- Physical Exercise: Exercise consisted of running, jumping and carrying heavy packs.
- Swimming: Recruits swam during the summer if their camps were adjacent to water.
- Vaulting onto a horse: This part of physical training involved all recruits and employed a
wooden horse. Exercises were initially performed without weapons and equipment.
- General: As the recruits improved, they were issued weapons to use during physical
training. Exercises increased in difficulty until military pace was achieved.
- Sword: The soldiers employed wooden swords and round wickerwork shields, both
double the weight of normal service equipment. Practice involved attacking six foot
wooden stakes. As the soldiers experience grew, standard service swords and shields
- Pilum: Soldiers trained with a heavier than normal weight pilum. They developed arm
strength and marksmanship by targeting stakes. After the soldiers had become
comfortable with their practice pila, they were issued service models.
- Armatura: Once they were proficient with a gladius and pilum, the men were paired to
train in individual combat and mock engagements using wood weapons equivalent in
weight to service weapons . When real swords and pila were finally employed, the tips
were shielded with leather buttons to prevent injury.
- Bow: 25-33% of recruits received bow training using stakes as targets.
- Sling: The art of throwing stones by hand and with a sling was taught.
- The final type of basic training involved field action. Under the supervision of an officer,
soldiers in full equipment (66 lbs/man) and 17 days of rations marched at a military pace
on unfamiliar routes, and established practice camps with fossa and valum.
- Ambulatura: Battle formations were practiced on 10 mile marches thrice monthly.

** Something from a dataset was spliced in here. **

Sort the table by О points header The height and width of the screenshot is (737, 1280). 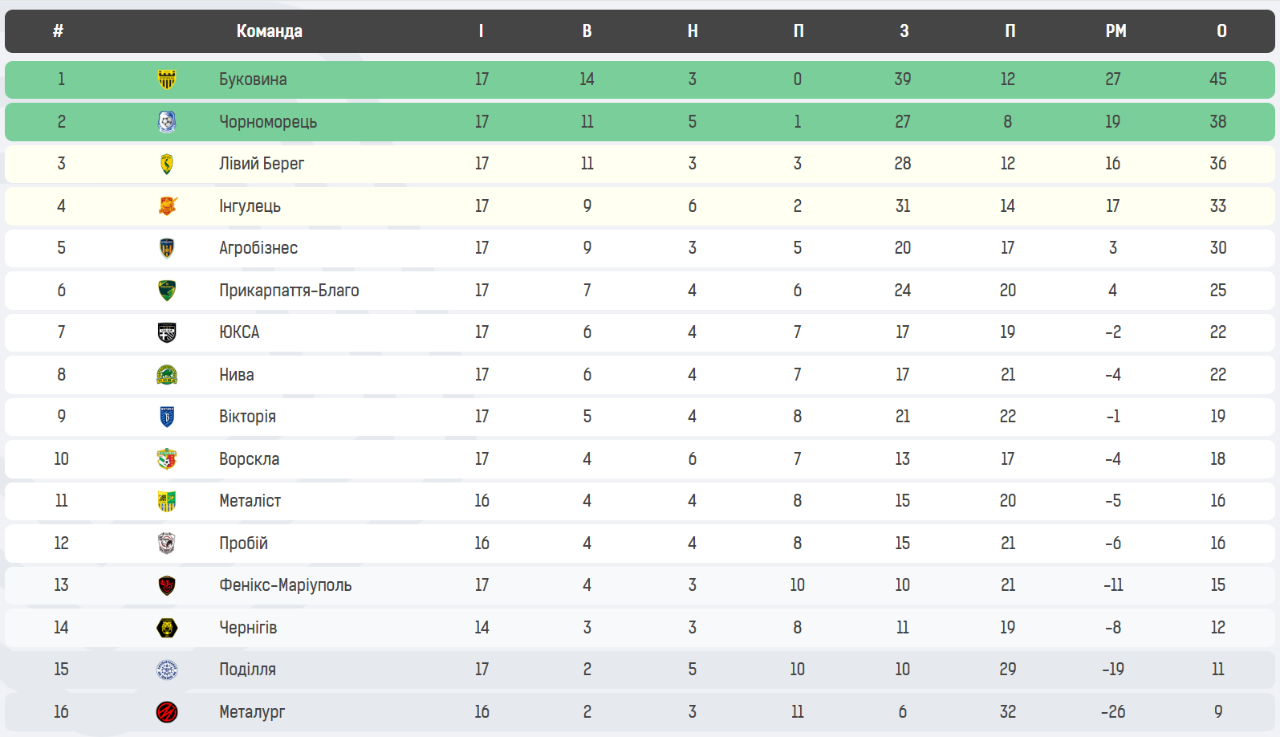[1221, 31]
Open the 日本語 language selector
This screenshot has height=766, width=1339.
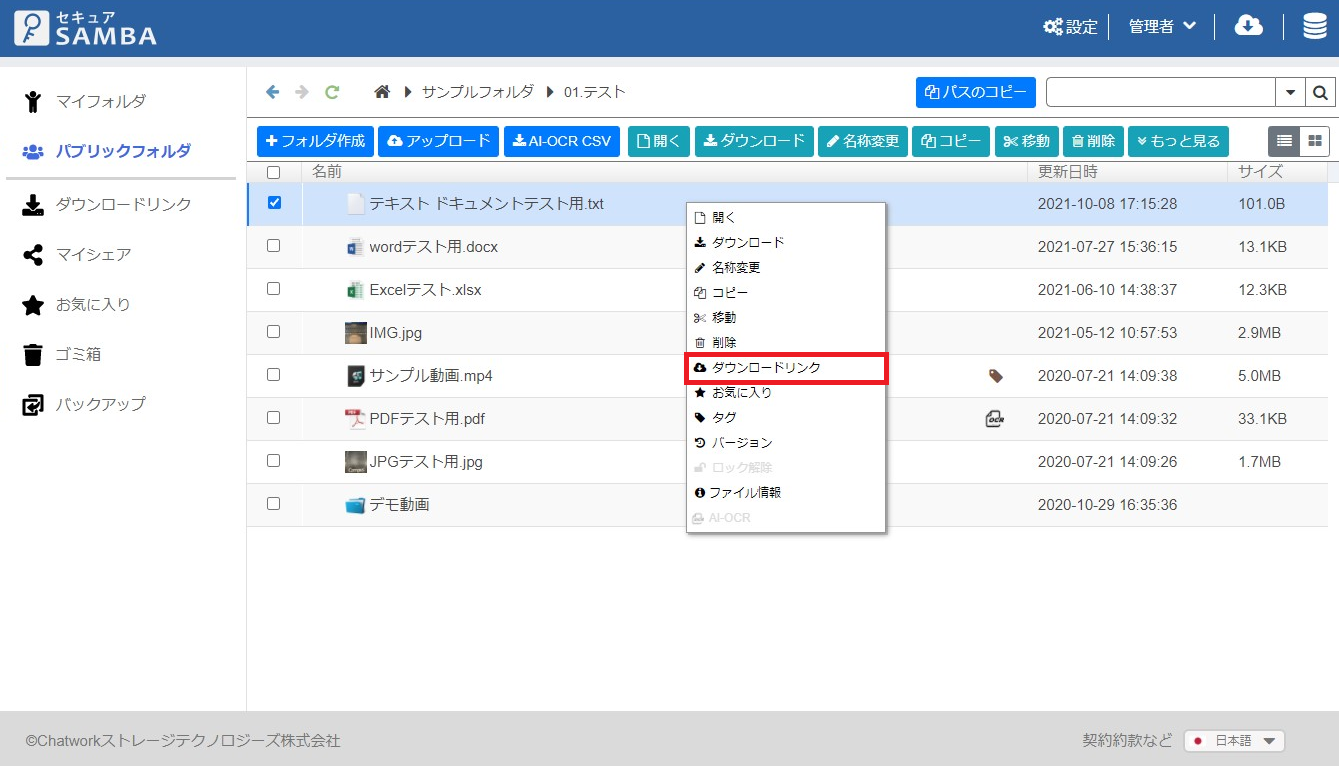1234,741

They
included forming single and double lines, wedges, squares, and circles. Recruits
continued practicing until they were able to march at military pace and often faster.

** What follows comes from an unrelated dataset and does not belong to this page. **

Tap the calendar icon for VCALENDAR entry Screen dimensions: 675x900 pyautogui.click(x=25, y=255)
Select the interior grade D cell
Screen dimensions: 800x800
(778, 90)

Training varied and was conducted in all types of weather over a four month period.
- Marching: The first concept that new soldiers learned was the "military pace”. This was taught by
marching twenty Roman miles (18.4 miles/29.6 km) in five summer hours. Units that marched at a
uniform speed were less vulnerable to attack. The quick time pace was 24 Roman miles in five
summer hours (with occasional ten minute breaks).
It is important to know how the Romans treated time. Days were 24 hours long, equally split
between day and night . However, the number of minutes assigned to each hour fluctuated
depending upon the season and geographical latitude. In Italy, the daylight winter hour averaged 45
minutes whereas in the summer a daylight hour was 75 minutes.